_What the exercise asks_: Please reproduce each of the following entries line for line, with no changes.

* start Input records *

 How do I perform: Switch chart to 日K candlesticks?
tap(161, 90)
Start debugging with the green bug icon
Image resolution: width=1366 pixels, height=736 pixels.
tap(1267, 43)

* end Input records *

_Result of this task_:
 How do I perform: Switch chart to 日K candlesticks?
tap(161, 90)
Start debugging with the green bug icon
Image resolution: width=1366 pixels, height=736 pixels.
tap(1267, 43)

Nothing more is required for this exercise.